The old man turned his head on the pillow, his voice faint, almost inaudible. "Shai Tung? Is that you?"

Li Yuan swallowed and moved closer. "It is I, cousin Feng. Shai Tung's son, Yuan."

"Ahh . . ." Blind eyes searched the darkness whence the voice had come, looking past the young T'ang of Europe. The voice was stronger now, more confident. "Forgive me, Yuan. I was dreaming. . . Your father and I were walking in the meadow.- We stopped beneath a tree. . ."

Yuan waited, but there was nothing more. "How are you, cousin?" he said gently, fearing the old man had drifted back into sleep.

"Ah yes . . ." Wei Feng's laughter was weak; the merest shadow of the great roar of delight Yuan remembered from his childhood. Yuan felt his stomach muscles tighten with pain at the thought. Was it all so quickly gone?

"Where are your sons?" Yuan asked, surprised to find himself alone with the old man. "Should I summon them, Wei Feng?"

The old man's head came round, his blind eyes staring up into Yuan's face. The hair had not grown back on the half of his skull that had been shaven, and the flesh there was a pale ivory, mottled, almost transparent. One could see the bone clearly.

"No, Yuan," the old man said determinedly. Old age and sickness had robbed Wei Feng of much, but his mind seemed as sharp as ever. "It is you I wished to see. I..."

The old man swallowed dryly, unable to continue. Li Yuan looked about him, then saw the jug and the cup on the table behind him and went across. He poured a little of the water into the cup, then brought it back, supporting Wei Feng's head while he sipped; then, setting the cup aside, he wiped his lips for him.

"Thank you, Yuan. You are your father's son."

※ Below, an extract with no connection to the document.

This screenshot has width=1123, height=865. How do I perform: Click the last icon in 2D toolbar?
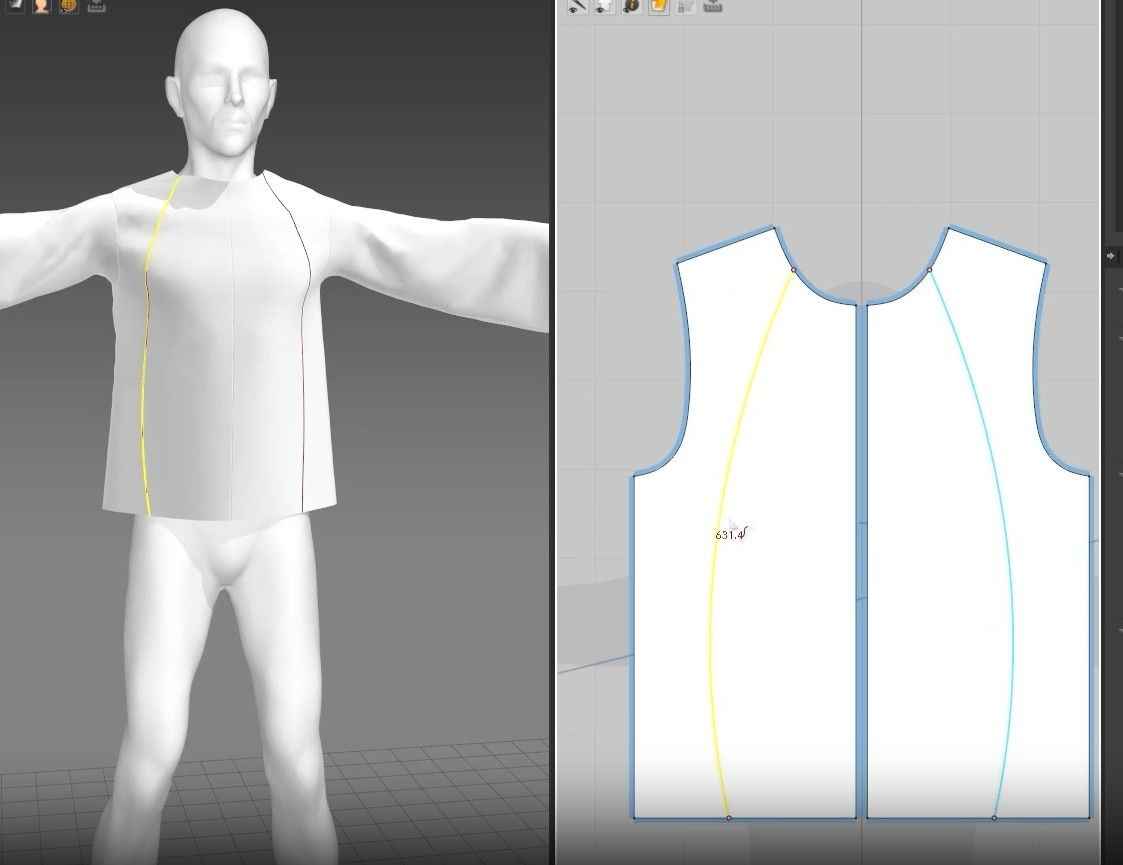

Once again, it was painful to see the thin, watery smile the old man gave and recall the strength of former days. It made him feel that this ought not to be—that this great fall from health and potency was a kind of sin against life itself. He looked away momentarily, robbed of words. Why had he not felt this for his own father?

There was a moment's silence and then the old man reached out, his frail hand searching for Li Yuan's. Yuan took it, clasping it in both of his, holding it firmly yet tenderly, his fingers stroking its back.

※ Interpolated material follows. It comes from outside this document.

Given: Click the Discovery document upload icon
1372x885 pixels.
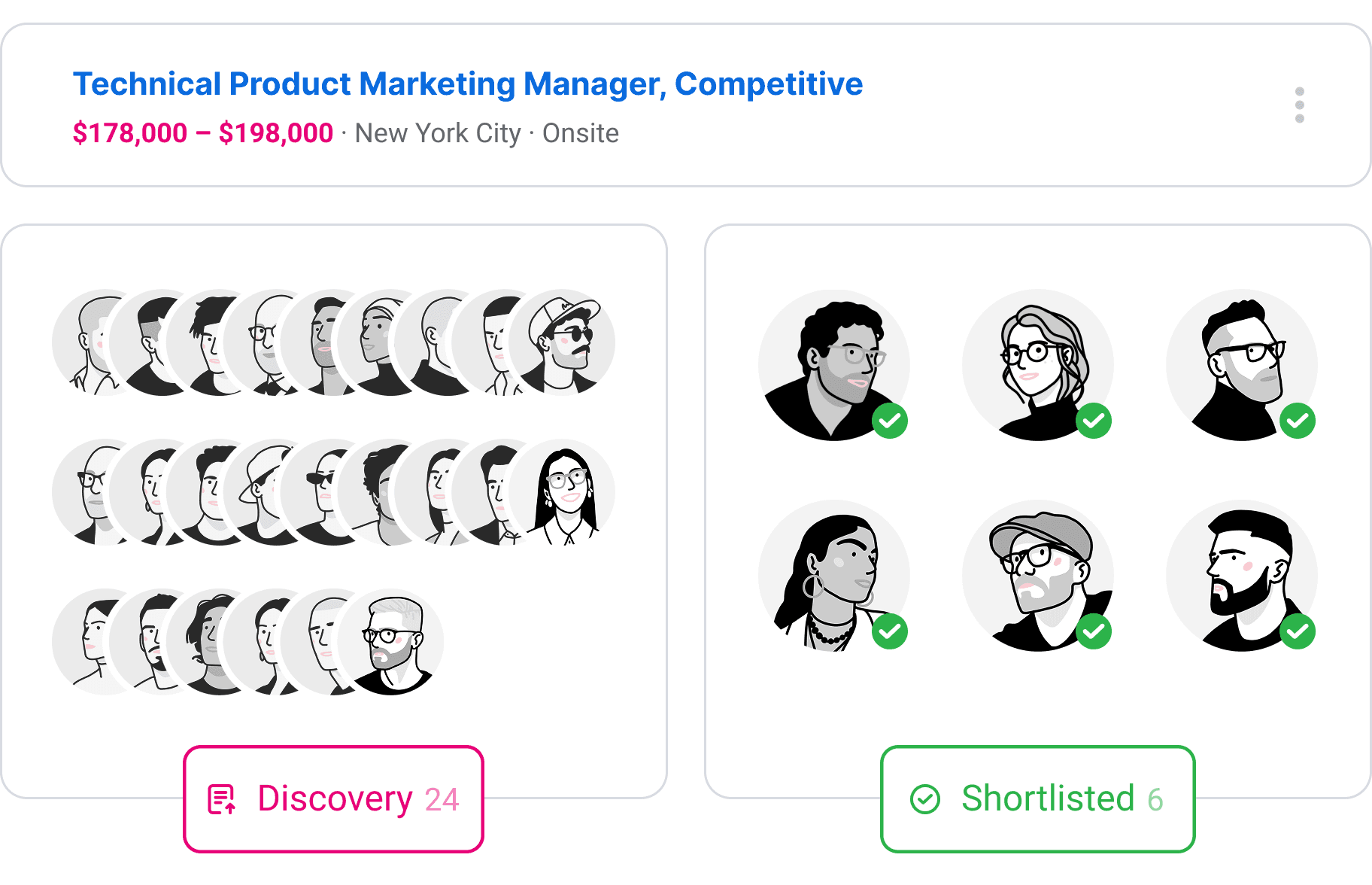Looking at the screenshot, I should click(223, 799).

Wei Feng's face looked up into his, the clouded eyes turned inward. It was a drawn and ancient face, creased deeply by time and care, the skin blotched and discolored like faded parchment.

"I am dying, Yuan. My surgeons tell me otherwise, but I know it is only days now before my time here is done and I go to join my ancestors. That does not distress me. Life has been good. I have been fortunate, both in my friends and in my wives and sons. I look back and see much happiness. But I am not sad to be leaving the world above, for I have seen what is to come. Dark clouds are forming, Yuan. A great storm is coming. A storm so dark, so fierce it will be like nothing ever witnessed by the eyes of man."

A faint shudder passed through him. For a moment his face was pained, then it cleared, a look of wonder filling those ancient features.

"I have been dreaming, Yuan. Strange, powerful dreams. Again and again I have seen it..."

"Seen what, cousin Feng?"

Wei Feng laughed as if amused, but the amusement quickly faded from his lips. His voice was a hoarse whisper.

"An egg it was, Yuan. A great egg nestled in the earth. They give painted eggs to celebrate a marriage, neh? Or to invalids, to wish them a speedy recovery. But this egg was different. It was like the great egg itself—the hun tun—from which the ten thousand things came forth. Moreover, it was purest white, like a great stone, polished and shining in the light that came from nowhere. It lay there, nestled in the dark earth, and the people came from all around to see it. .It was huge, Yuan. The biggest man seemed as a child beside it. I stood there, among the crowd, watching, waiting for the egg to hatch. Across from me, behind the bloodred curtains of her sedan, a bride sat waiting in a high-backed chair. I glanced at her, studying her in silhouette, then looked back at the eg|. Between my looking away and looking back it had changed. Now it was stippled with tiny cracks that ran from base to tip. Slowly they darkened. A bell sounded—a single, perfect note, pure and high. As if at a signal, the shell shattered into a thousand tiny pieces. And now a man stood there, clothed in darkness, his back to me. He was huge, taller than any man I had ever seen."

Wei Feng paused, getting his breath, his thin, darkly blotched tongue tracing the length of his lips.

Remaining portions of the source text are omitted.